----- Reading text
Temperatures will be a bit higher than normal in the afternoons this week. Take care of chores early in the day – then enjoy the afternoon. It’s time to smell the roses.

* Plant, plant, plant! It’s prime planting season in the Sacramento area. If you haven’t already, it’s time to set out those tomato transplants along with peppers and eggplants. Pinch off any flowers on new transplants to make them concentrate on establishing roots instead of setting premature fruit.

* Direct-seed melons, cucumbers, summer squash, corn, radishes, pumpkins and annual herbs such as basil.

* Harvest cabbage, lettuce, peas and green onions.

* In the flower garden, direct-seed sunflowers, cosmos, salvia, zinnias, marigolds, celosia and asters.

* Plant dahlia tubers. Other perennials to set out include verbena, coreopsis, coneflower and astilbe.

* Transplant petunias, marigolds and perennial flowers such as astilbe, columbine, coneflowers, coreopsis, dahlias, rudbeckia and verbena.

* Keep an eye out for slugs, snails, earwigs and aphids that want to dine on tender new growth.

* Feed summer bloomers with a balanced fertilizer.

* For continued bloom, cut off spent flowers on roses as well as other flowering plants.

* Don’t forget to water. Seedlings need moisture. Deep watering will help build strong roots and healthy plants.

* Add mulch to the garden to help keep that precious water from evaporating. Mulch also cuts down on weeds. But don’t let it mound around the stems or trunks of trees or shrubs. Leave about a 6-inch to 1-foot circle to avoid crown rot or other problems.
----------
Short exercise:
Write out the part of the garden tips that starts with "Temperatures will be" and goes on through "setting premature fruit.", word for word. The records below this point are taken from a different source.
----- Supplied records
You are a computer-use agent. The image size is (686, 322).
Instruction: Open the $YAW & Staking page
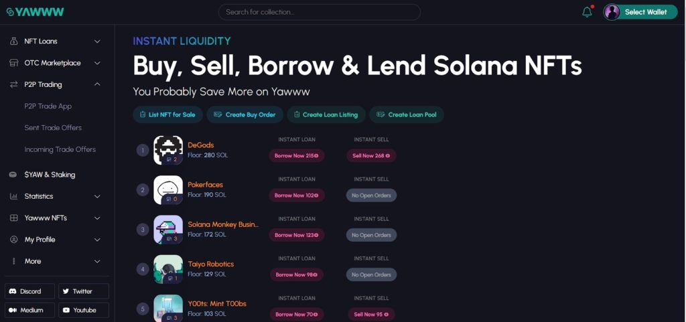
----------
----- Supplied records
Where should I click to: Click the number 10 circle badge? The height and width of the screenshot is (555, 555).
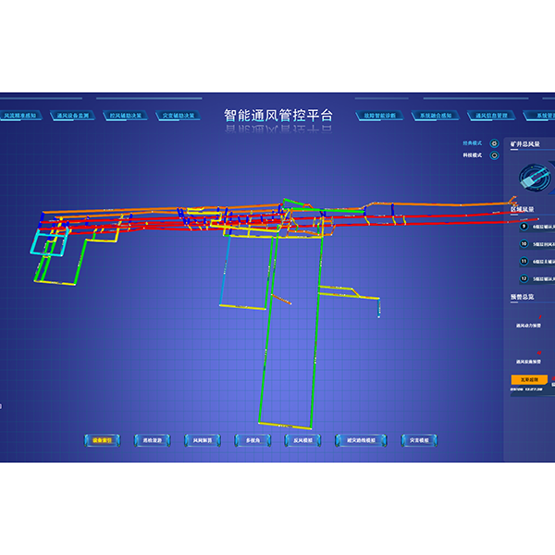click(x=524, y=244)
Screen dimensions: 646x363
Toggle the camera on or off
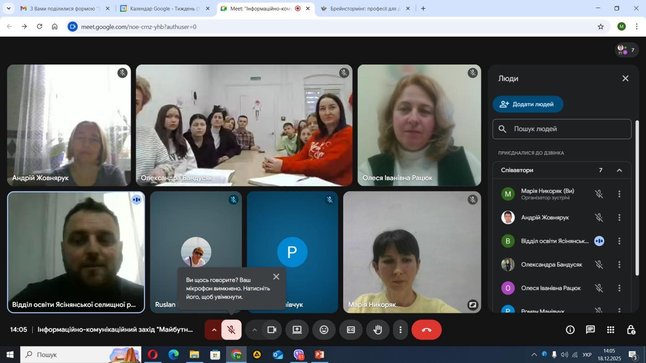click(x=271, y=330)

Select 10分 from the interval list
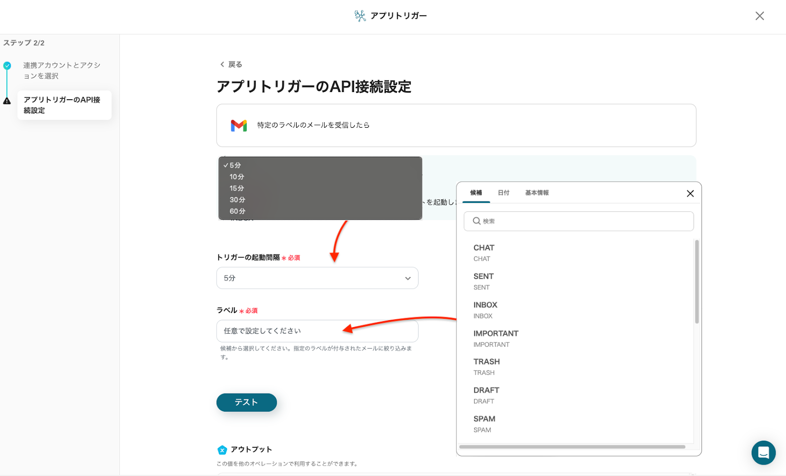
----------
The reply:
Temperatures will be a bit higher than normal in the afternoons this week. Take care of chores early in the day – then enjoy the afternoon. It’s time to smell the roses.

* Plant, plant, plant! It’s prime planting season in the Sacramento area. If you haven’t already, it’s time to set out those tomato transplants along with peppers and eggplants. Pinch off any flowers on new transplants to make them concentrate on establishing roots instead of setting premature fruit.